» Task instructions
a – Copy the developer text word for word from "The large amount" up to and including "even without phenidone.".
b – List every chemical compound, other than water, that the developer text mentions.
c – Extend the developer text about the ascorbate paper developer, starting after its final sentence.
[Provided text]
I started by adding 1 tbsp borax and 1 tsp lye to a liter of water, as recommended by Patrick. I added 2 tbsps ascorbate to that, twice as much as I've used before. In terms of concentration, that's a pretty strong developer!

The large amount of ascorbate solved the problem of aerial exhaustion. The developer now lasted hours and hours in the tray. It also gave a very good maximum black, even without phenidone.

However, there was another problem: image density depended on the time in the developer. Unlike a proper developer, the prints got darker and contrastier with time, even after the shadows reached maximum density. In other words, I had to time the prints in the bath.

Disappointed! After observing that ascorbate and carbonate developed paper without phenidone, I had the ambition to make a good two-component developer. But time-dependent development isn't acceptable.
[/Provided text]
[Supplied material]
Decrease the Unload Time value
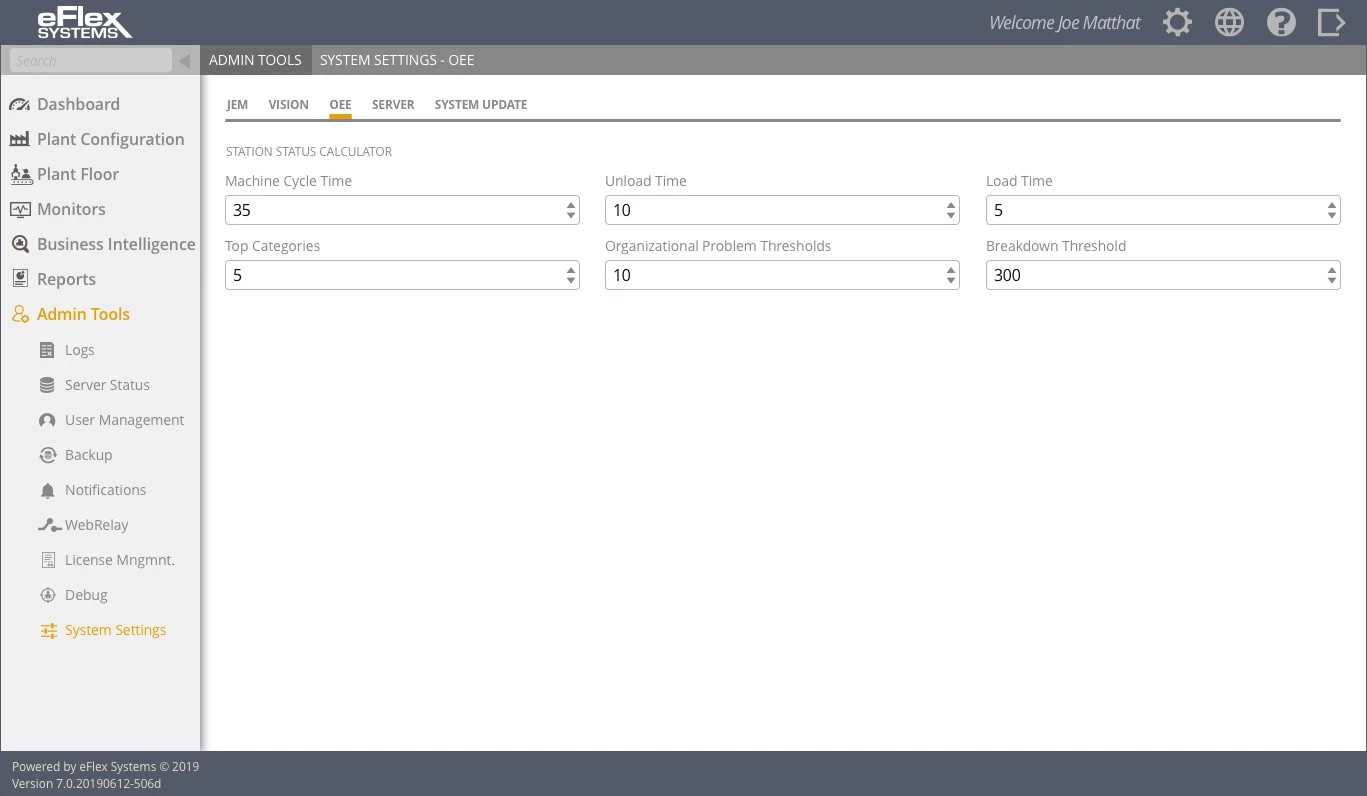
[/Supplied material]
» List of answers
a –
The large amount of ascorbate solved the problem of aerial exhaustion. The developer now lasted hours and hours in the tray. It also gave a very good maximum black, even without phenidone.

b – borax, lye, ascorbate, phenidone, carbonate

c –
So I gave up the two-component idea. For the next batch, I added phenidone (8 ml of 0.8% solution) and 1.5 tsp bromide. That fixed the timing problem.

After about 4 hours, the phenidone was exhausted, which meant that the highlights took more time to appear and contrast crept up. Adding another 4 ml of solution fixed the problem.

The developer now gives contrast, hue and maximum black that are a close match for Neutol WA, without the hydroquinone, so I guess I should be happy. I have no idea about storage life, though.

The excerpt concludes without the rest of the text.